Time to Change 401(K) Plans Before Looming Deadline

Time to Change 401(K) Plans Before Looming Deadline

Time to change 401(k) plans before looming deadline

Fred Payne

Special to The Business Journal

If you are a business owner and you do not have a 401(k) plan, October 1 is a deadline you do not want to miss. For all other businesses, December 1 is your deadline.

The 401(k) plan has been long-touted as one of the best ways to accumulate money for retirement. Unfortunately, many business owners and higher-paid employees have not been able to contribute as much as they would like to their 401(k) plans because of IRS-mandated testing requirements.

The Safe Harbor 401(k) plan has eliminated this problem. To take the earliest possible advantage of the benefits of Safe Harbor 401(k) status, be mindful of the deadlines that are rapidly approaching. (Even if you currently have a Safe Harbor 401(k) plan, December 1 is an important deadline.)

What are the benefits of Safe Harbor status? The primary benefit is the ability of a business owner or highly paid employee to maximize tax deductible contributions to a retirement plan, while at the same time minimizing the business' cost of funding contributions for other employees. With 401(k) deferral limits increasing annually from as much as $16,000 for some participants in year 2004 to $20,000 in year 2006, a plan "design" that allows the highly compensated employee to make these sizable contributions is extremely advantageous.

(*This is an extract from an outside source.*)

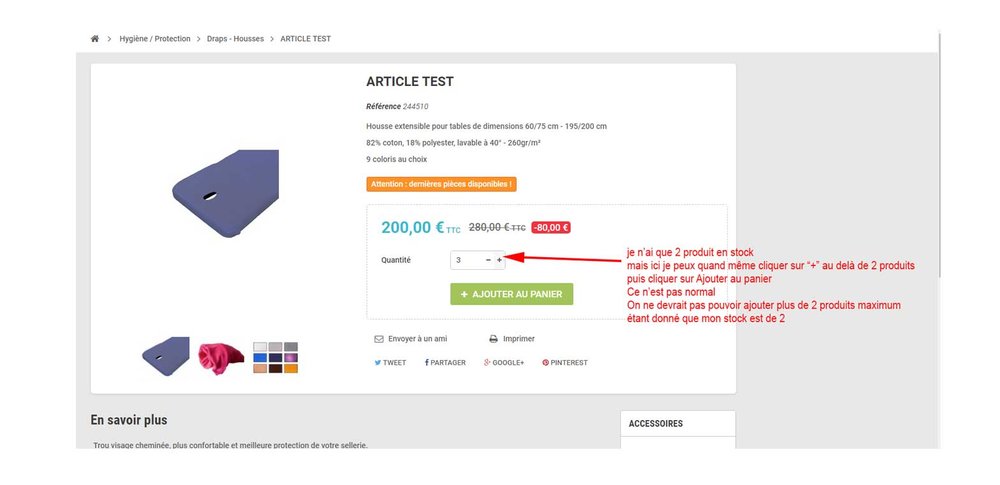Pin the product on Pinterest
Viewport: 1000px width, 485px height.
(565, 362)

A Highly Compensated Employee, or HCE, is any employee who owns or owned in the current or prior year more than 5 percent of the business; or who earned in the prior year more than $90,000.

The Safe Harbor 401(k) plan eliminates the need to perform the average deferral percentage test. The need to pass this test limits the amount of compensation a highly compensated employee can defer. Traditional 401(k) plans must limit the deferrals of HCEs as a group to an average rate that is no more than two percentage points higher than the average deferral rate of all other eligible employees (the non-highly compensated employees, or NHCs). For example, if the average deferral rate of the rank and file is 2.6 percent, the highly compensated employees' average deferral rate cannot exceed 4.6 percent. Poor participation in a traditional 401(k) plan by NHCs means that HCEs on average cannot defer the maximum dollar amount they might wish to contribute or that the Internal Revenue Code would otherwise permit.

With Safe Harbor 401(k) status, each HCE could defer the maximum dollar amount of compensation even if all of the non-highly compensated employees defer nothing!

What price does the IRS extract for eliminating the need to pass the ADP test with Safe Harbor 401(k) status? First, written notice of the Safe Harbor status must be given by certain deadlines. Your business can establish a Safe Harbor 401(k) plan effective for calendar year 2004 if the business currently does not have a 401(k) plan and if the prescribed notice is given by October 1. If your business currently has a 401(k) plan, you can secure Safe Harbor status at the earliest for year 2005, but only if you give notice by December 1. Otherwise, the soonest you could put a Safe Harbor plan in place is for year 2006.

If you currently have a Safe Harbor 401(k), you must give by December 1, 2004, notice of the continuation of the Safe Harbor status for year 2005. Failure to give the required notice by this date means you will be subject to the ADP test in year 2005.

The second "price" for Safe Harbor status is that a business adopting a Safe Harbor 401(k) must commit to one of two mandatory employer contributions: a contribution equal to 3 percent of compensation to all eligible participants even if they do not defer into the plan, or a matching contribution up to 4 percent of compensation for only those who defer into the plan.

The matching contribution formula might result in a larger total employer contribution if participation in the 401(k) is widespread. However if only the business owner defers, only he or she receives an employer contribution -- and all discrimination tests are passed. For businesses in which NHCs are less likely to defer, the matching contribution election usually results in the lowest amount of employer contribution.

The third "price" is that an employer cannot impose allocation requirements, i.e., "last day of the year employment" or "hours of service," for receipt of the employer's Safe Harbor contributions to eligible participants. The employer can impose stringent conditions to determine which employees are eligible plan participants, but all such eligible participants must receive the Safe Harbor contributions.

And fourth, participants are 100 percent vested in the employer's Safe Harbor contributions. A vesting rate determines the percentage of the employer's contribution the employee can keep upon retirement or termination of employment.

The Safe Harbor 401(k) plan offers opportunities for additional types of matching contributions, including discretionary and fixed rate. These additional matching contributions can be subject to both allocation requirements and a vesting schedule. A Safe Harbor 401(k) plan design can result in a highly compensated employee receiving a total of $41,000 in deferrals and employer contributions to his Plan account -- and with non-deferring employees receiving no contributions whatsoever.

Never have 401(k) regulations been more accommodative to the small-business owner. Safe Harbor 401(k) status deserves close scrutiny -- and quickly.